By the time I came back, Folk had moved again, and someone had doctored my plate with enough vegetables to turn me into Popeye. On an ordinary day, I'd have known it was Rubi, but truth be told, this morning, it could've been anyone.
I ate while Oscar kept Rubi talking, fielding his curiosity about the numbers on his phone screen and what they meant. It left me plenty of time to glance around the table and notice how exhausted everyone else looked, even though Nash had been home since last night. Also, that every man at the table had the air of one who'd spent at least some of the past twenty-four hours fucking. I knew the signs: The faint hickie half-hidden by Decoy's collar and the languid chill in Folk's long limbs. The scorching stares Embry and Mateo slipped each other when they forgot they were in a room full of brothers.
Not Oscar, though. That dude had been off sex since he'd knocked up a barmaid four years ago.
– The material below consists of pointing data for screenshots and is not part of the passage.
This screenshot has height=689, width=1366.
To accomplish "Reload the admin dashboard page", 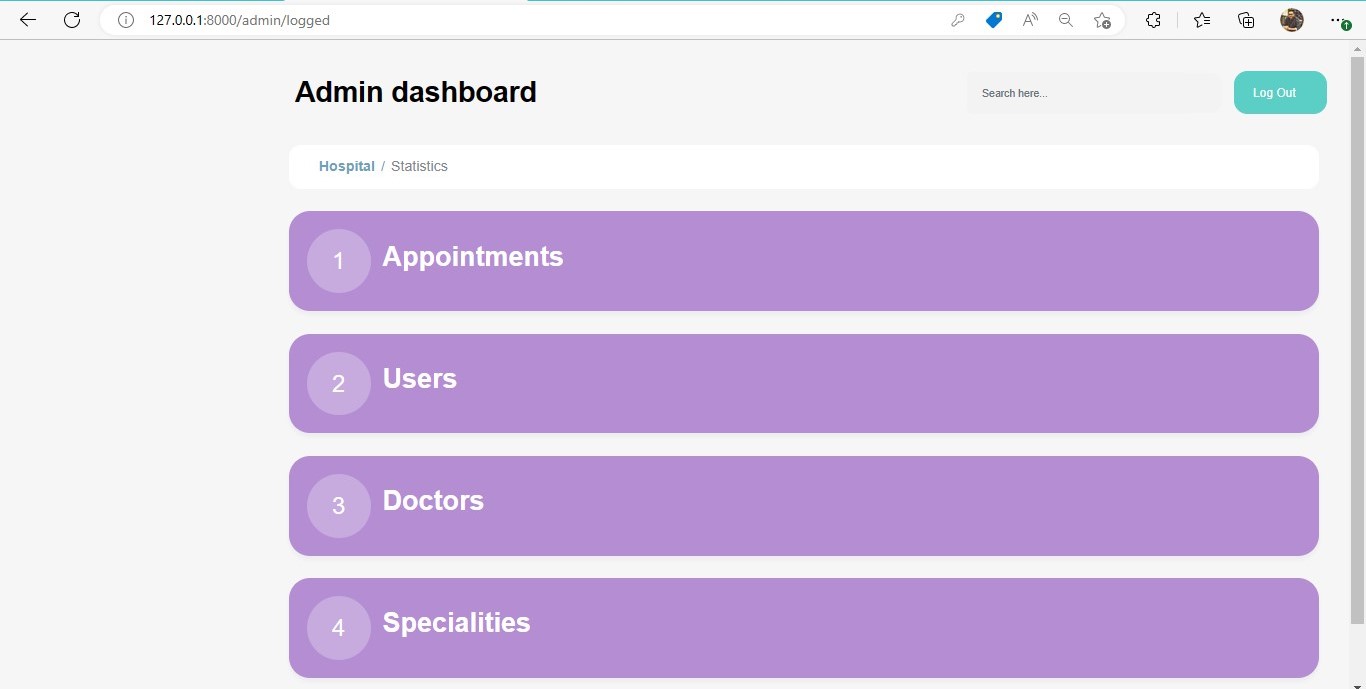I will (x=71, y=19).
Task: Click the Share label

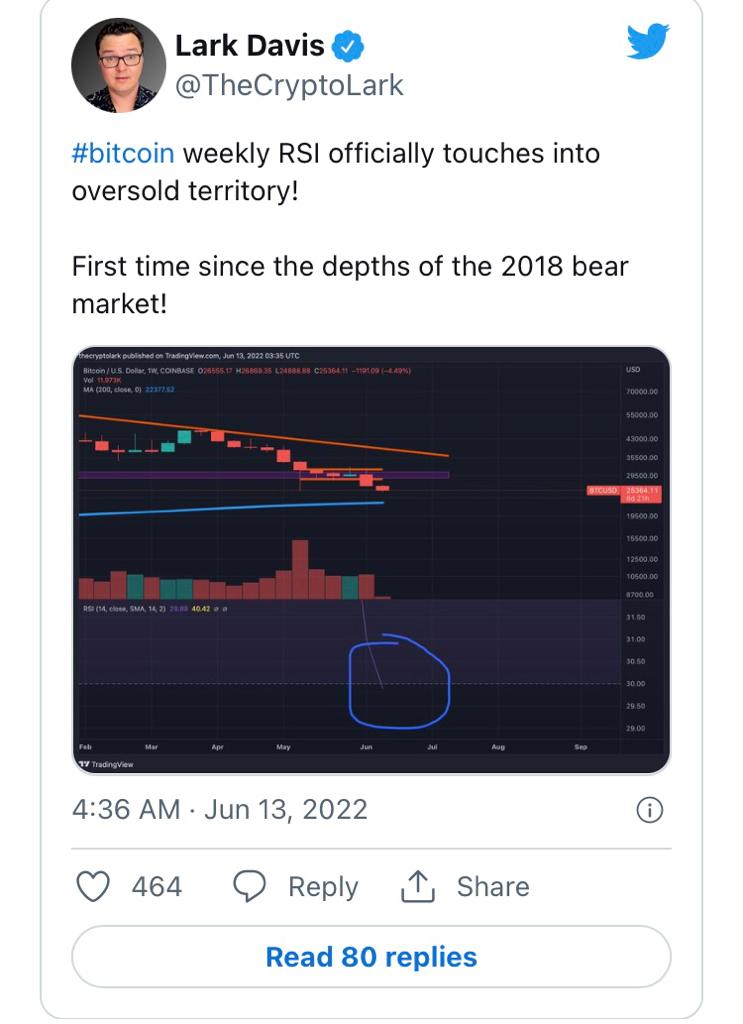Action: pos(492,887)
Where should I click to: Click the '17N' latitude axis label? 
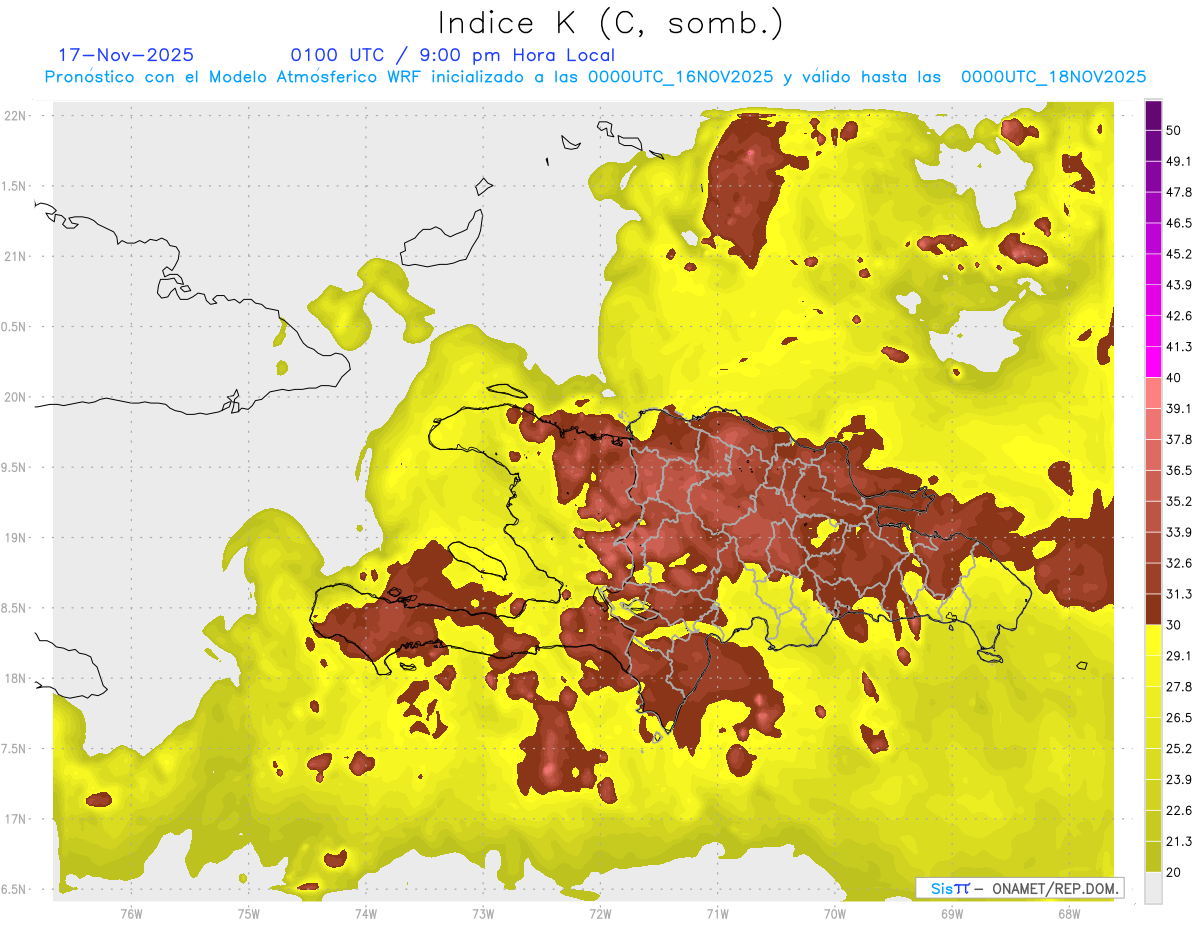(x=17, y=819)
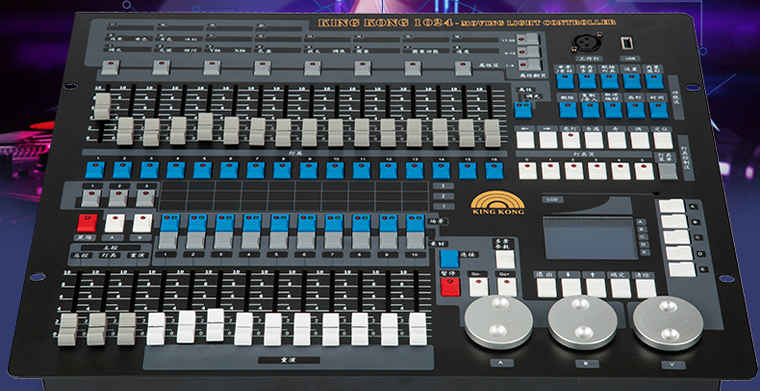Select the top attribute page button 17-24
The width and height of the screenshot is (760, 391).
click(528, 38)
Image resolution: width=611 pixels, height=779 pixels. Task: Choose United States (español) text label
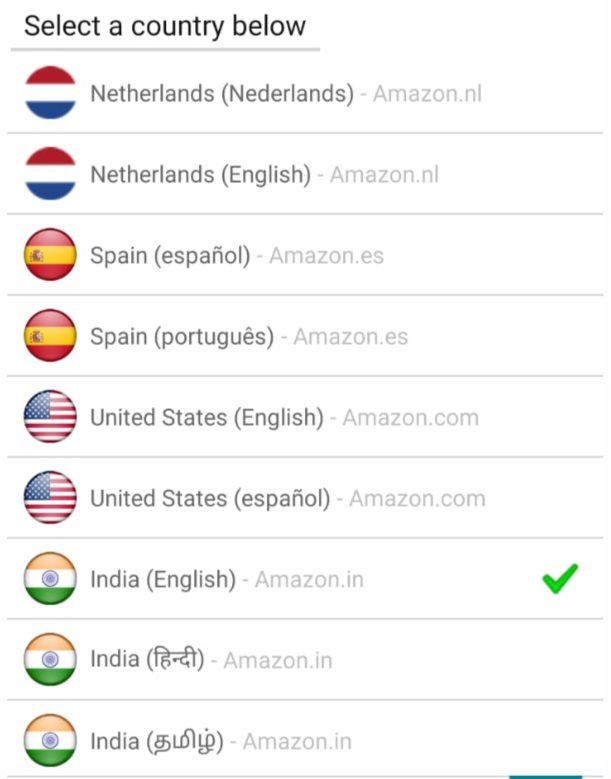coord(210,499)
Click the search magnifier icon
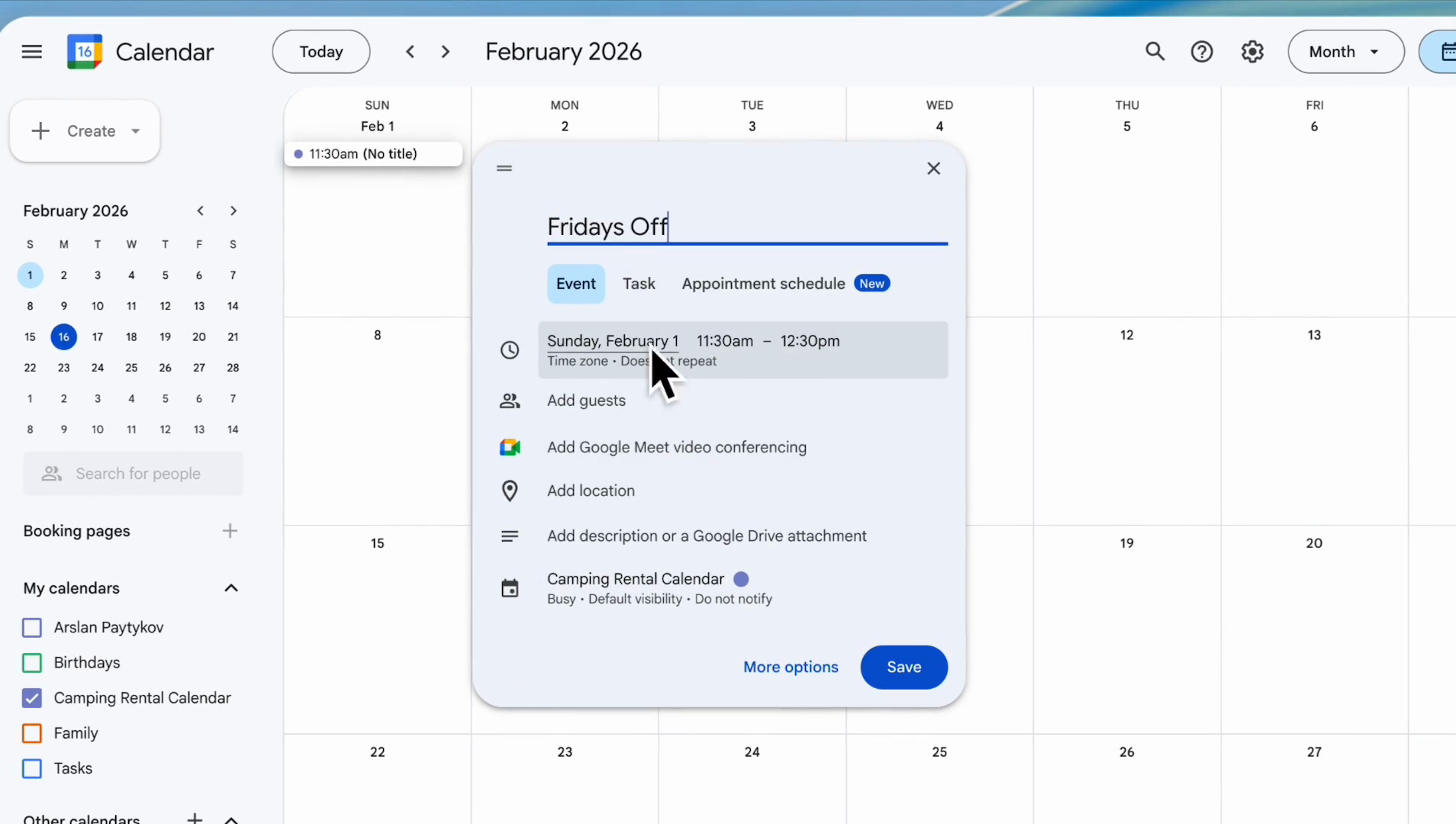1456x824 pixels. tap(1155, 52)
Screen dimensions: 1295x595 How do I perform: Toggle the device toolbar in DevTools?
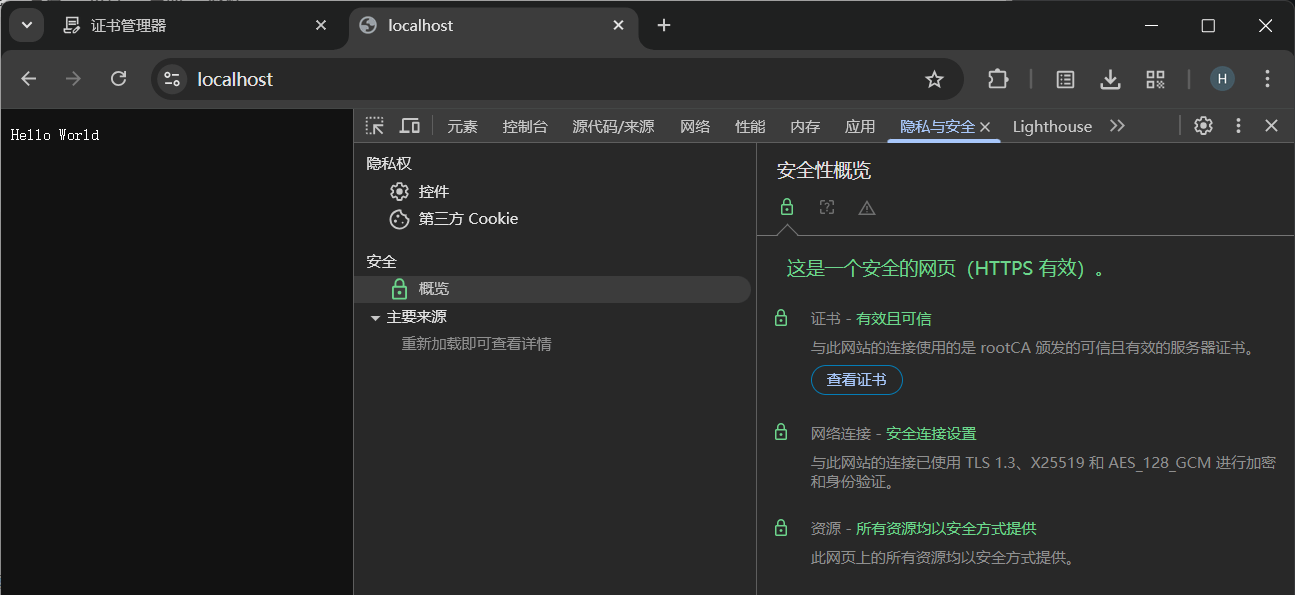(410, 126)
As if he'd heard my thoughts, he rose to leave, doling out hugs to everyone like the regular ray of sunshine he'd always been in my life. The light I'd so desperately needed when I'd abandoned my family for the sake of the rage simmering in my blood. "Call me if you need me, my friend."
He left with my promise that I would.
Decoy and Mateo tag-teamed the washing up while Ivy climbed up Rubi's legs and into his arms.
Together, they were usually a whirlwind of trouble, but Ivy was a clever kid. Intuitive, like both of her dads. She talked Rubi into lying on the living room floor and trying to make shapes out of the shadows dancing on the ceiling.
Folk fell asleep watching them. It left me with Embry, but for once he didn't seem in the mood to dissect my brain. He helped me organise the engine parts I'd left scattered on the coffee table. Then he knocked out too, until Mateo woke him up to take him home.
Decoy let Folk be. "Your fridge is empty. I'll take Ives to do some shopping for you. I'll get him after."
"She can stay here if she wants."
Decoy grinned. "Nah, let him sleep."
I thought he meant Folk, but I'd apparently missed Rubi dozing off too. "Did those fish have benzos in them?"
"I think it's more it was the first real meal anyone's eaten in a week."
Decoy hugged me and drove away, taking Ivy with him. I considered the men still sleeping in the living room. Folk was on the couch, stretched out like a lion, peaceful enough for me to leave him.
Rubi looked like he'd died on the living room floor and it freaked me out enough to stand over him, considering my options. If we'd been alone, I might've woken him the best way, but Folk's presence wasn't the only reason I disregarded that. Yesterday, I'd goaded Rubi into sex before he'd gone out, and he'd come home in a worse state than when he'd left. He needed to rest, for real. I just had to figure out how to let that happen without him mauling his vertebrae on the fucking floorboards.
My brain was too busy to find a solution. And I'd worked on myself enough over the past year or so to know that wasn't going to change just because I wanted it to.
Folk was still out for the count, but his voice reached me all the same.
You barely slept last night. Acknowledge that.
Still didn't really know how, but I tried. I put a bottle of water next to Folk and covered him with a blanket.
Then I hustled Rubi from the floor with all the patience and grace I possessed and guided him upstairs. Not sure he even noticed, but he noticed me as we curled up in bed together. Wrapped his big body around me and buried his face my neck. "Love you, Riv."
I smiled as fatigue caught up with me. "I love you too, boo."